What behavior will Ben observe with an interpreter that uses applicative-order evaluation? What behavior will he observe with an interpreter that uses normal-order evaluation? Explain your answer. (Assume that the evaluation rule for the special form if is the same whether the interpreter is using normal or applicative order: The predicate expression is evaluated first, and the result determines whether to evaluate the consequent or the alternative expression.)

The procedure p returns itself. So when you call it, the interpreter needs to evaluate (p) in order to evaluate (p). It gets stuck in an infinite loop, trying over and over to evaluate (p).

Using applicative-order evaluation, the interpreter evaluates the operator and operands before it applies the operator to the operands. So when you input (test 0 (p)), the interpreter first tries to evaluate (p) before applying test to 0 and (p). It gets stuck in a loop while trying to evaluate (p) and never gets to test.

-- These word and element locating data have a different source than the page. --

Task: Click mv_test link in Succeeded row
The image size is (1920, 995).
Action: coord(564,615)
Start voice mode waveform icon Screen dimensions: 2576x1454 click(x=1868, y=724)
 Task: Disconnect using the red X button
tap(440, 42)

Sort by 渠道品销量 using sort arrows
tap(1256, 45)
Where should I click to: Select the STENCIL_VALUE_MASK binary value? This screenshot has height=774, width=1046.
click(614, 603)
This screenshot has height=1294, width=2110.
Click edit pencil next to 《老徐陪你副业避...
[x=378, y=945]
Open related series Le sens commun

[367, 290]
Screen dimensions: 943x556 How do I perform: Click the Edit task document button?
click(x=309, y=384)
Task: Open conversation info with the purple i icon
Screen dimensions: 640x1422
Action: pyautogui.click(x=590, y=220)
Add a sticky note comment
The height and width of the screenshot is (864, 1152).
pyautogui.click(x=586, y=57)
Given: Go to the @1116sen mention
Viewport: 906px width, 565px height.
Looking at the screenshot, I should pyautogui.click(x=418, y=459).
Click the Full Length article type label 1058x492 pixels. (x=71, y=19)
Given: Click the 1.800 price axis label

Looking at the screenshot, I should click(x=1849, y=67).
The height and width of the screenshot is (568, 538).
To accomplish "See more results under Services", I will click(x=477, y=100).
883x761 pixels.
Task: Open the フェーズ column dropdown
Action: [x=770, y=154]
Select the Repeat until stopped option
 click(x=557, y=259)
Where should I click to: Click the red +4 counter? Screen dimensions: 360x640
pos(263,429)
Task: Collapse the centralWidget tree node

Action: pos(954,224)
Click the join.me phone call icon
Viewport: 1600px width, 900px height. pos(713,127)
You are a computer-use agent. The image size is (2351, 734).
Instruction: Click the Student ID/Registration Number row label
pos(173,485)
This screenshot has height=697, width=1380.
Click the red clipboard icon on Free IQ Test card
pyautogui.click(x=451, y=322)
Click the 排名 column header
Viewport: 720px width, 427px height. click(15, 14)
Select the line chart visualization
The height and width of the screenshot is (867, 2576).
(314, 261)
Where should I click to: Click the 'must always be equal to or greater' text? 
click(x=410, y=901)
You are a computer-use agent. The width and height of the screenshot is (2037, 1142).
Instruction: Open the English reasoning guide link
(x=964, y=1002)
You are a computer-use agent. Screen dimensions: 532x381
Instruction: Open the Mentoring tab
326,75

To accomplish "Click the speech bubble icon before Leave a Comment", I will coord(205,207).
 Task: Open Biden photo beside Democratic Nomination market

Using normal-order evaluation, the interpreter doesn’t evaluate the operator and operands until it needs to. So when you input (test 0 (p)), it applies test according to the instructions in the definition of test. It gets to the second line and substitutes 0 in for x and evaluates (if (= 0 0)) to true. So it goes to the third line and returns 0. It doesn’t need to evaluate (p) because it never gets to the fourth line. Since it never tries to evaluate (p), it doesn’t get stuck on it.